Targeting [uptake] is also a real challenge in this disease, there have been studies that are shown that a very small fraction of the current standard of care was actually taken off the disease relevant tissue, most of the enzyme is cleared through other pathways. And finally tolerability and immunogenicity, it’s particularly pronounced in the infant onset patients where the immune’s responses can be so severe that the emerging standard of care is to ablate the infant’s immune system and deliver methotrexate and Rituxan to wipe out their immune system so that they can tolerate the lumizyme. So there are a lot of ways to improve upon the current standard of care and we think we have multiple tool sets to do that.
We are using our CHART technology, where we developed a pharmacological chaperone to stabilize the enzyme itself, which we think has benefits in terms of stability in the bloodstream.
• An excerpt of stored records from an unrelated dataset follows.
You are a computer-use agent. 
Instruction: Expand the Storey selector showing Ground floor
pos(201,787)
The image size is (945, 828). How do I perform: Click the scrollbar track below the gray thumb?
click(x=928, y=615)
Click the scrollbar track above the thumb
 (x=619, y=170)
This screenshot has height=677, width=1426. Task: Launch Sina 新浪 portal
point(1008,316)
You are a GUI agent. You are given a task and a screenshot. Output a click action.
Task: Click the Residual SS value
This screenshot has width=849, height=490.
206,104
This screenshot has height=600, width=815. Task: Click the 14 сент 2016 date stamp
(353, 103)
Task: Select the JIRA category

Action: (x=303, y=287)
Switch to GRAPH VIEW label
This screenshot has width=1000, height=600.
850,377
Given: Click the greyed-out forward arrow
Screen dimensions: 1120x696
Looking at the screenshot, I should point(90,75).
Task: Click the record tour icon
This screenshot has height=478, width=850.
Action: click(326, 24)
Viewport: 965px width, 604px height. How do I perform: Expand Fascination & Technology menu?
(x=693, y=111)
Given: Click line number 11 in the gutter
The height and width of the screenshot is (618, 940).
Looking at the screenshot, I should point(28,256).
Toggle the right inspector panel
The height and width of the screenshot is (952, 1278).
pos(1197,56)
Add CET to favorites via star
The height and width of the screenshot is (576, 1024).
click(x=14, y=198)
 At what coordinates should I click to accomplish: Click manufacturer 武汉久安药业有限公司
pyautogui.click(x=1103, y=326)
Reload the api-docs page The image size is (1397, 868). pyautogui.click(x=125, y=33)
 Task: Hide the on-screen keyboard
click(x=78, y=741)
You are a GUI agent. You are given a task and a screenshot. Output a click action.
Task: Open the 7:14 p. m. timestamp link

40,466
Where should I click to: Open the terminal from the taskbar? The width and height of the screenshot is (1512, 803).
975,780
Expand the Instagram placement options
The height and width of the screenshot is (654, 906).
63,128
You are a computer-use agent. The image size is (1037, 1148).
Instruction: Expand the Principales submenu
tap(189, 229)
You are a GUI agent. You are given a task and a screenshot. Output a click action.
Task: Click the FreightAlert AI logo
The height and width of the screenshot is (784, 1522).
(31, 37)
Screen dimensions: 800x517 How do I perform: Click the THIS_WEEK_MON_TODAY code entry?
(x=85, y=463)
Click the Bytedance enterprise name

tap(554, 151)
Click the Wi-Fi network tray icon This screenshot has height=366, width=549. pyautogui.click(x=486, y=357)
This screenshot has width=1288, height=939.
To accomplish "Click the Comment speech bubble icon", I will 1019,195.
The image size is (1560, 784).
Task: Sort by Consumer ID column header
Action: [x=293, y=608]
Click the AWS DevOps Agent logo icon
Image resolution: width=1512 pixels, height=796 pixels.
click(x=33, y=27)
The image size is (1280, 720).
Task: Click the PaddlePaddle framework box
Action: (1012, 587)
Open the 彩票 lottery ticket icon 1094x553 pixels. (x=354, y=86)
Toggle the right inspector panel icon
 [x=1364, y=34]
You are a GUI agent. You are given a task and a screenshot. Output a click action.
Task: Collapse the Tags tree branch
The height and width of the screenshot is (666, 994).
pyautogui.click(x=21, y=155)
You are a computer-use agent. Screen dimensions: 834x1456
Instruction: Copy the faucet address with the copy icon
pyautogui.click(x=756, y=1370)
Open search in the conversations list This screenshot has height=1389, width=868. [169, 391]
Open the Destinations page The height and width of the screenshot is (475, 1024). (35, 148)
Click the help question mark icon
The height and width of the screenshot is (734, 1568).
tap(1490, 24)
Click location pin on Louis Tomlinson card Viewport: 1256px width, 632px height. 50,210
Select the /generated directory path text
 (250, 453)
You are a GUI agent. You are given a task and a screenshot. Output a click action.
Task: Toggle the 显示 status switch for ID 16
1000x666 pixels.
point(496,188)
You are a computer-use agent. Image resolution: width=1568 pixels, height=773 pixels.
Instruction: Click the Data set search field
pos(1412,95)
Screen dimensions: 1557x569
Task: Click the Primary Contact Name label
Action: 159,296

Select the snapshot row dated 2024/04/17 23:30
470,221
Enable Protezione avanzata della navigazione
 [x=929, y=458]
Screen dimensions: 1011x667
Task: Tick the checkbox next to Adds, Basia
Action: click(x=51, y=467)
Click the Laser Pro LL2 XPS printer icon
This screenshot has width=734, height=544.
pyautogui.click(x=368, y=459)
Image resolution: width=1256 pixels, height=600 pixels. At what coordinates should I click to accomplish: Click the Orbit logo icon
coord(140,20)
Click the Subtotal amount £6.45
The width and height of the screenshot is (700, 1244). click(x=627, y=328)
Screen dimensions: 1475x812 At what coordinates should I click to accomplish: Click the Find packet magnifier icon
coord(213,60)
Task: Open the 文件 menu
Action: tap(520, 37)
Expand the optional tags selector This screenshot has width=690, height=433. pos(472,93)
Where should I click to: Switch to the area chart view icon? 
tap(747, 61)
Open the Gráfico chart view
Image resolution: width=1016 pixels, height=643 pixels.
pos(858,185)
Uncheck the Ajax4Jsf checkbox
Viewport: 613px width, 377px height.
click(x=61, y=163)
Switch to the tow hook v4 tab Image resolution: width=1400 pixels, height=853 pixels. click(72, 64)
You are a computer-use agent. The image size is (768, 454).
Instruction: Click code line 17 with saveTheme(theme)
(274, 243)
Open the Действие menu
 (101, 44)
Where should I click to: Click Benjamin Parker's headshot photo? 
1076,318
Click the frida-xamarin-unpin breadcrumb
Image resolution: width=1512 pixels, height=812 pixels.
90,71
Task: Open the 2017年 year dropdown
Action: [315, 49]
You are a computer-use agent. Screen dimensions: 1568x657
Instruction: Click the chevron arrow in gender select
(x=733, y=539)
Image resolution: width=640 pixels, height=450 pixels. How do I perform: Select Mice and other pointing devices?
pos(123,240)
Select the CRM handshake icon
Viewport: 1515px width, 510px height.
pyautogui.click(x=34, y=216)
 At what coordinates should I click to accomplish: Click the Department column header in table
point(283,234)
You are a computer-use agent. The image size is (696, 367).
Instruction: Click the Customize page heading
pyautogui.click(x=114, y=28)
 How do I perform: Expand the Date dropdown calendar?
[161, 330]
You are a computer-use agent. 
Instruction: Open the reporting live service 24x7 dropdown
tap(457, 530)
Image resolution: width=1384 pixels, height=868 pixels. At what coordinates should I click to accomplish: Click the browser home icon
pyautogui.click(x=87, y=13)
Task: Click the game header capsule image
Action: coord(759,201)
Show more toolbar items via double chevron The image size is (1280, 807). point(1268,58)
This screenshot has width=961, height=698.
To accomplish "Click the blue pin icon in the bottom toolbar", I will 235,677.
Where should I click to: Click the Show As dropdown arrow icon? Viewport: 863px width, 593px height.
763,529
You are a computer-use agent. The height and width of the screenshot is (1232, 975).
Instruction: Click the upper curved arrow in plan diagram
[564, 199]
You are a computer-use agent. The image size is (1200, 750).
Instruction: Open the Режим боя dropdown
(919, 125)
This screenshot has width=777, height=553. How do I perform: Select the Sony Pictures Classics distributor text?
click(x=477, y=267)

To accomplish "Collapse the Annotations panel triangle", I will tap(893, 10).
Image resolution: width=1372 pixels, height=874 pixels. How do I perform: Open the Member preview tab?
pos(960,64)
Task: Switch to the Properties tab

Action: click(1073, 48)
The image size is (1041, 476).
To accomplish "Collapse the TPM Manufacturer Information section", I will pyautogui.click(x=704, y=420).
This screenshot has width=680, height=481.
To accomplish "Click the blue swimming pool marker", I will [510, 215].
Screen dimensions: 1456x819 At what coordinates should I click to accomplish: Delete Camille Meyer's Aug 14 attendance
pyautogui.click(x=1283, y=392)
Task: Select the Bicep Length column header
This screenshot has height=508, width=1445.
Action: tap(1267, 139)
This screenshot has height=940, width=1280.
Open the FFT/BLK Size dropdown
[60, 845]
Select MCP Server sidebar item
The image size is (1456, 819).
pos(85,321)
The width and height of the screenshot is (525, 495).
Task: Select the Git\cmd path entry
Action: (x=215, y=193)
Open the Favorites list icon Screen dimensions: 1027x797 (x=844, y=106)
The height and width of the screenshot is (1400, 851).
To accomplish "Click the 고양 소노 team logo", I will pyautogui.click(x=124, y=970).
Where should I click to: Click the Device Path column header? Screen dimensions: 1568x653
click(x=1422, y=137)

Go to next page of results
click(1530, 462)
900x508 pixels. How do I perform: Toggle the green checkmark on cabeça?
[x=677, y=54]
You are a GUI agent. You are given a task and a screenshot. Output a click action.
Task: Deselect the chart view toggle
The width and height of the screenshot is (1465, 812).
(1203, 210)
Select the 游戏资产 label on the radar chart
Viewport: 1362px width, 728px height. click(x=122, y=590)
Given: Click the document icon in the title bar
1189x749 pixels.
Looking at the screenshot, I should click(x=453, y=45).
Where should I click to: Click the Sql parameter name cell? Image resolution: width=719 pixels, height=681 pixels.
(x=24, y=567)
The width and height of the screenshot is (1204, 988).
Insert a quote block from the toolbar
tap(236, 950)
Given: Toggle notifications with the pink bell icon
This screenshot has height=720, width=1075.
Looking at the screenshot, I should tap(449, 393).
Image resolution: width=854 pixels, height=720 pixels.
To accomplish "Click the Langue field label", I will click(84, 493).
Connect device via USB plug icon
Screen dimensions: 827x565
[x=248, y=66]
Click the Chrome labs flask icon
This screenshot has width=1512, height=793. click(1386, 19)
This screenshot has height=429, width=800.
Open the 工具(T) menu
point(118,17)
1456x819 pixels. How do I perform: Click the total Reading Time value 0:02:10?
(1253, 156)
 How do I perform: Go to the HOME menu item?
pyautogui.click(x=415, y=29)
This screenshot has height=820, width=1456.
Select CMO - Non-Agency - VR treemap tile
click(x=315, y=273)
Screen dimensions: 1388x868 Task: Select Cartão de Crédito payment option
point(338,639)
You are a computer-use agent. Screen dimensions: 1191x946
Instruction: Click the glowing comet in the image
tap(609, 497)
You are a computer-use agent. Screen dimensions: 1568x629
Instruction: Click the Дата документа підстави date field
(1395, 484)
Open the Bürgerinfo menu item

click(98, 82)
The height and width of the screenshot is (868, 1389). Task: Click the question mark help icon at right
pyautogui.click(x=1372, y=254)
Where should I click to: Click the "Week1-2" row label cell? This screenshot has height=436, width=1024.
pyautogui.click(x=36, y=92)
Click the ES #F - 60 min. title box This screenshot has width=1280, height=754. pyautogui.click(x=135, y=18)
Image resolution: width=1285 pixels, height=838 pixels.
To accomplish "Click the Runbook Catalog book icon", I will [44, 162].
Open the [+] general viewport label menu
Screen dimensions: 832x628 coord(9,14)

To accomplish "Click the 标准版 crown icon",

It protects it from unfolding and has a potential to deliver an improved immunogenicity profile. Through the Callidus acquisition, we also have a targeting technology that leverages a variant of the IGF-2 Peptide, which governs uptake into muscle cells.
By tagging the enzyme with IGF-2 we can further increase uptake and again that’s been one of the big challenges with current standard of care. Much like our combination studies in Fabry disease and Pompe disease, we’ve shown that when you add the chaperone to the enzyme itself you get greater uptick in disease relevant tissue and that corresponds to greater reduction in substrate in this case glycogen levels.
And some of the data that guide us so excited about the Callidus acquisition is shown here, so here you see across the X-axis increasing levels of lumizyme and not a big increase in terms of activity and uptick. When you compare that to AT-B200 which is our proprietary enzyme, you see 10 fold greater uptake into tissue. And then when you combine that with the IGF-2 targeting moiety the increase is now 50 fold greater than lumizyme.
So, a significant increase in uptick and that corresponds to increased activity in muscle cells and corresponding reductions of glycogen. These studies were all done without the benefit of the chaperone and that’s something that we are evaluating this year in further proof-of-concept studies. The goal here is to select a final drug candidate for our DNA studies this year and move into clinical studies in 2015.
From a financial picture, as I mentioned before, we’re well capitalized with just over $71 million at the end of the first quarter, we project to spend between $54 million and $59 million this year and that’s cash sufficient to get us to the second half of 2015.
Thank you for your time today and happy to take any questions in the breakout session after this presentation. Thanks.